Testimonies
Our Fearless Fierce Force
After my pitch to Jasad received the greenlight, I sat there finding myself unable to put into words the struggles I’ve had with my body. For years, those struggles were mine and I was as much a part of them as they were a part of me. But I found myself battling the demon that is writer’s block. I need to write about my heart, my years researching the profound effects the patriarchy has had on me, on the binaries of masculine and feminine, and the reinforcement of the status quo. But my pen failed me…

Fear paralyzes us

Maybe this magazine is not for me, a woman from Lebanon’ south in her late 30s; a woman who has struggled with her body throughout the entirety of her adult life. It is exhausting and nerve-wracking. It almost, dare I say, feels sinful to take to a platform that welcomes my trials and tribulations; a platform where I can voice all of my tired body’s struggles with a sexuality that I can only describe as checkered. But here I am dear reader and here you are. 
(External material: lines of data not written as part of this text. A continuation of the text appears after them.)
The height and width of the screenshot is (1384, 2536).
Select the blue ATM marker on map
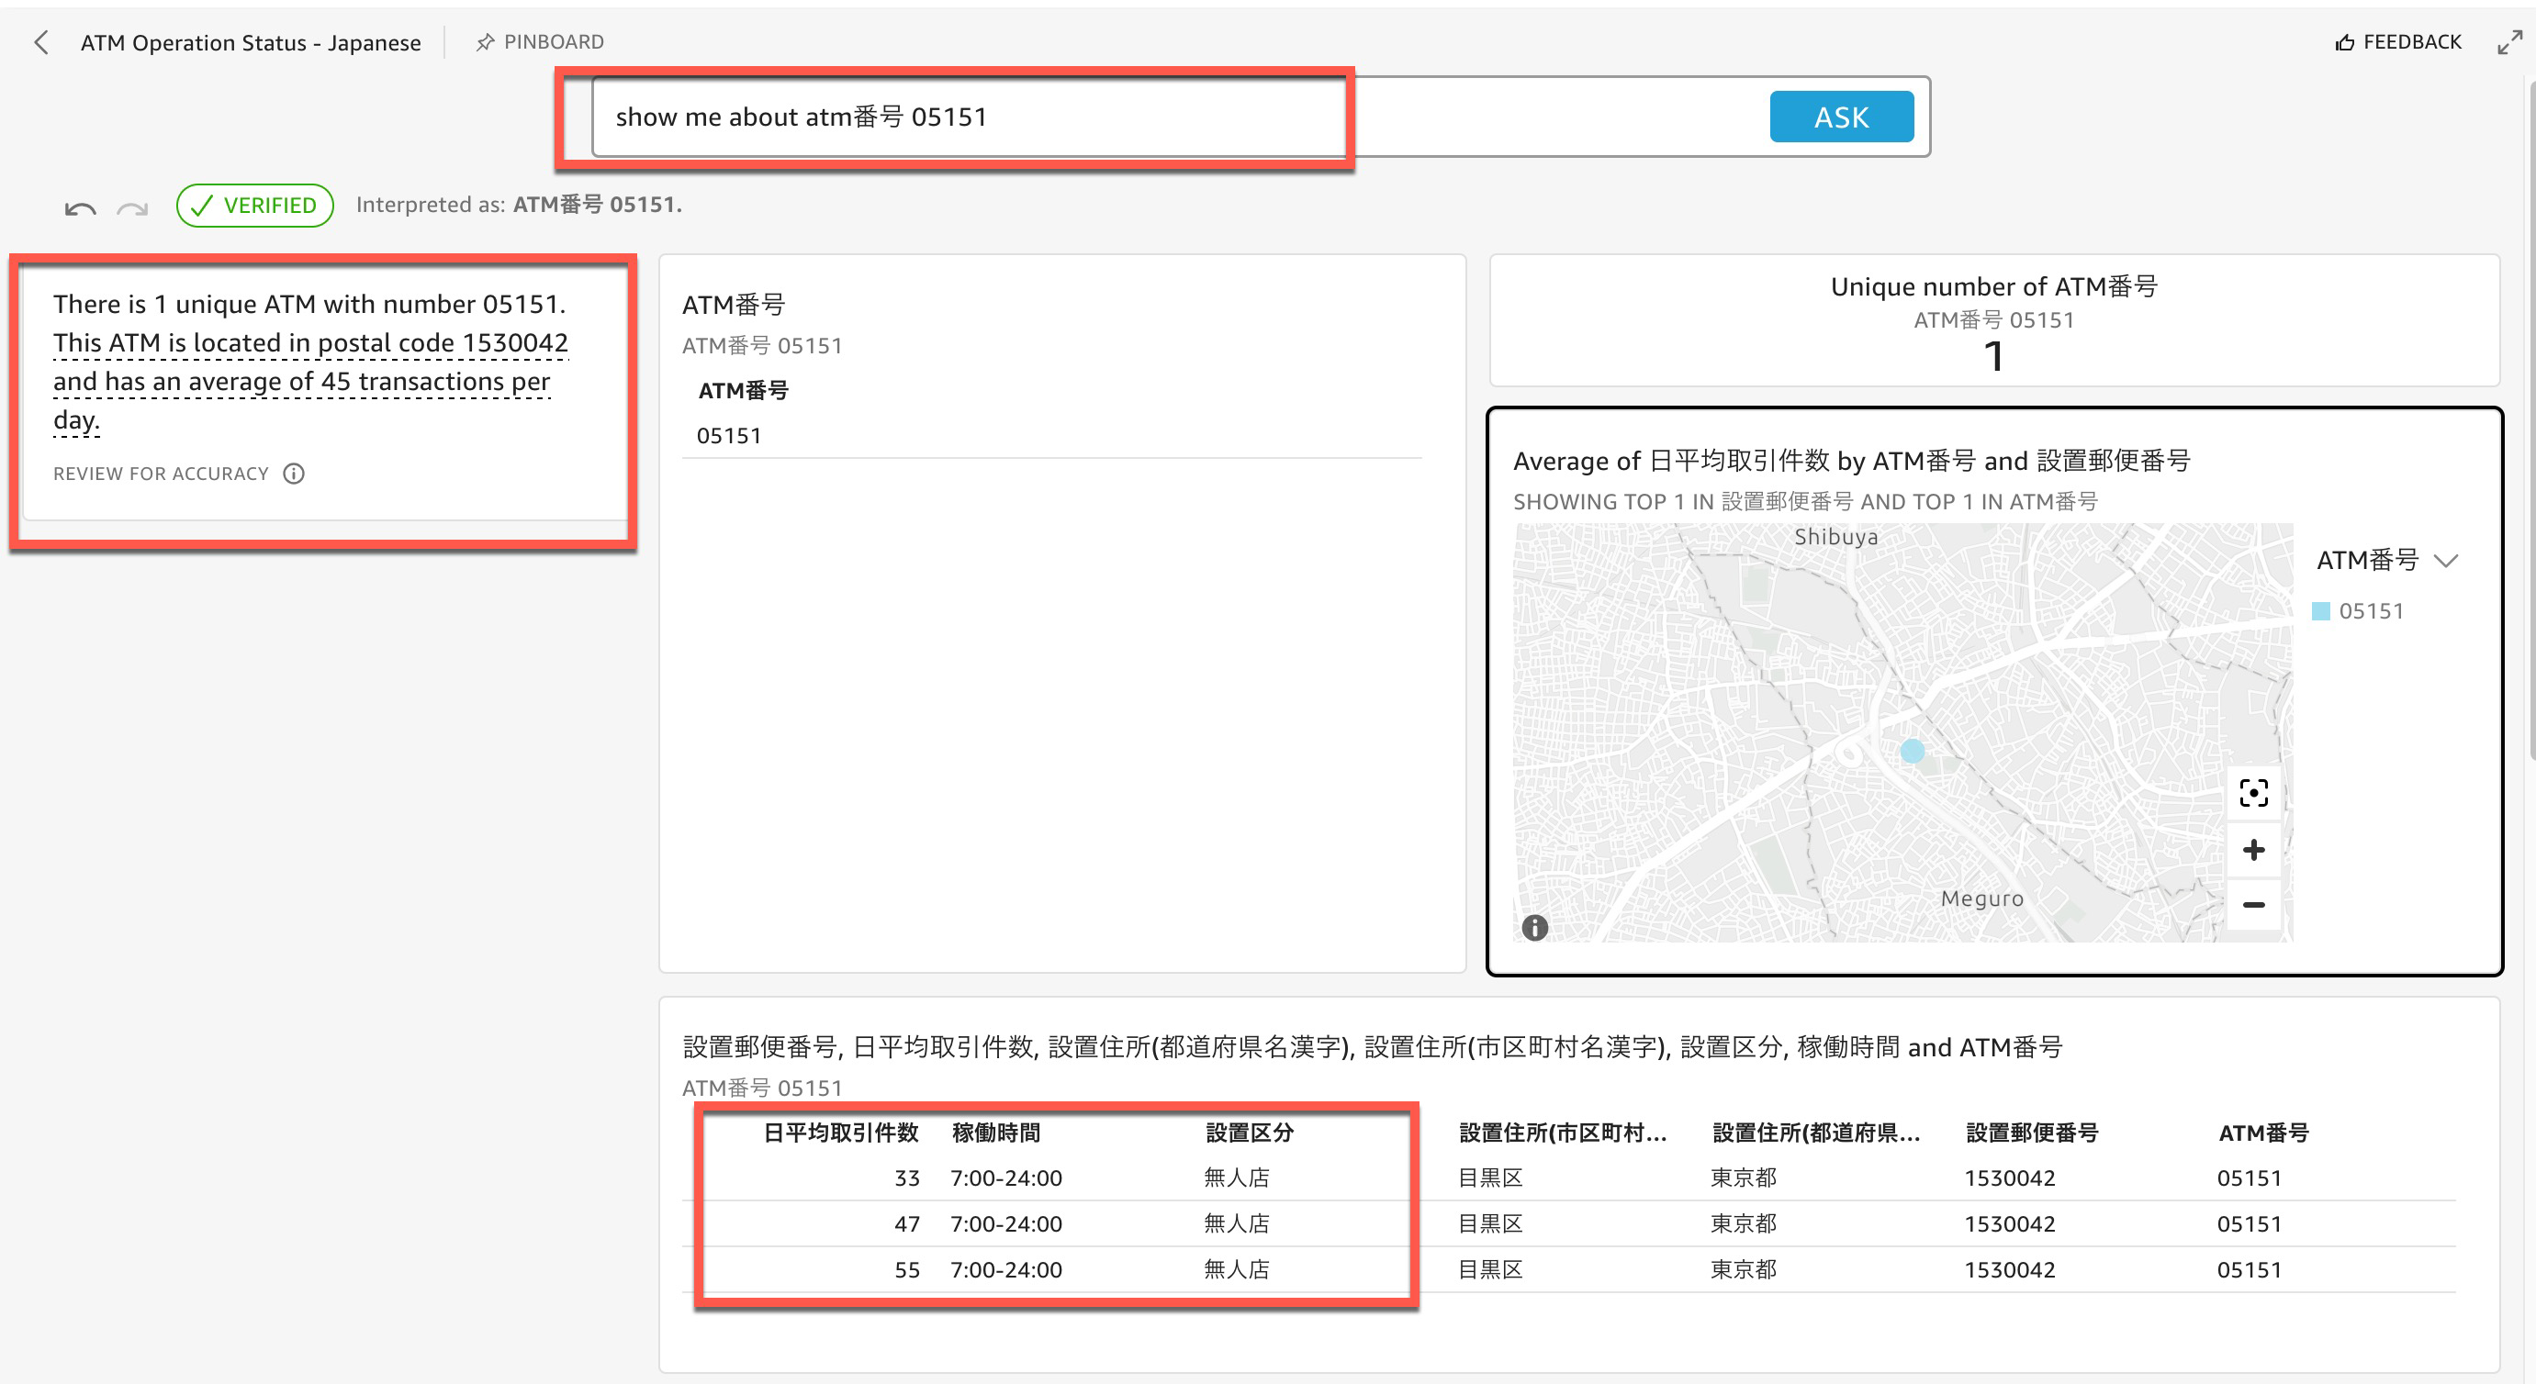[x=1912, y=751]
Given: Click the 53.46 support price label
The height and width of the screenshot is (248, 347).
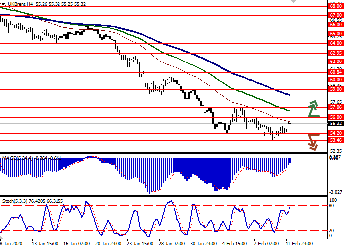Looking at the screenshot, I should pos(336,140).
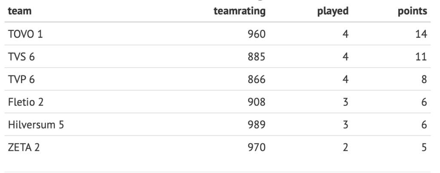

I am paralyzed with fear. As a woman who grew up in a conservative, predominantly Shia south, I see myself as a rebel for refusing to wear the veil

I am paralyzed with fear. As a woman who grew up in a conservative, predominantly Shia south, I see myself as a rebel for refusing to wear the veil. But rebel is not how I am seen. In fact, my hair, bare arms and skin, have often been the center of attention for all the wrong reasons, putting my soul and personality on the backburner. I was not seen for who I was, but rather for whom or what I was perceived as in the eyes of others: an immoral, loose woman.  

© Maia Iva

My body became my enemy. What I chose to adorn it with, what I chose to wear became a major hindrance to me. I chose to no longer wear tight clothing to work, dresses became off limits whenever visits to my pious uncle’s house were due. My thoughts attacked me: “Don’t show your bare arms when exercising on the corniche,” they said. “Who is going to take your seriously with those brightly colored nails and your long blonde hair?” I struggled with assumptions, with projections, with people readily believing the most preposterous ideas about me based solely on my unveiled hair and “immodest” body. I found myself on the losing end of a moral race, with no redemption in sight. I was losing respect for myself, for my body, for my feminist ideas. I was internalizing my community’s hatred and making it my own. I was internalizing the misogyny and everything that comes with it (after all, isn’t feminism just an excuse to be loose?).

My body became my enemy. What I chose to adorn it with, what I chose to wear became a major hindrance to me.

Strength in numbers

It was the first of online staff meetings for the English department of Jasad magazine, and already, I was feeling out of place as I listened to our editor in chief Joumana Haddad discuss her vision of the magazine. 

© Wangeshi Mutu

There I was, a woman on the verge of losing all convictions in the feminist cause, listening to a well-articulated female journalist who had spent decades fighting my fight – and making it look easy in the process, even though she, too, grew up in a very conservative family. 

Where does she get the strength to fight on? I almost opened my mouth a couple of times to ask her, to implore her to divulge her secrets: How do you go on when our world is hell-bent on telling us that we are only bodies? How do you claim your body and your sexuality as yours with no fear of judgment or retribution? I listened on, enamored, as more people voiced their thoughts on feminism, the body and sexuality, and I could feel myself growing stronger…healing, almost. I listened as my strong and beautiful coworkers voiced their ideas emphatically, confidently, with no hint of self-doubt. They too have struggled, like I have, but somehow, they powered through, undeterred. So I listened on, drinking them in, drinking it all in.

I am not alone, my mind chimed, I am not isolated. There are people just like me, out there, who understand my struggle, and every woman’s struggle here. And now we have a voice, we have a platform, we have purpose. Alone, I was afraid, but together, we are a fearless fierce force to reckon with. I found my strength in numbers, and I now stand tall knowing I was never wrong for daring to claim this body as my own, in all its glory and shortcomings. Jasad Magazine’s mere existence gives me hope, a hope that will galvanize the new generation to change the oppressive status quo. The journey has just begun, and we will prevail. 

I am not alone, my mind chimed, I am not isolated.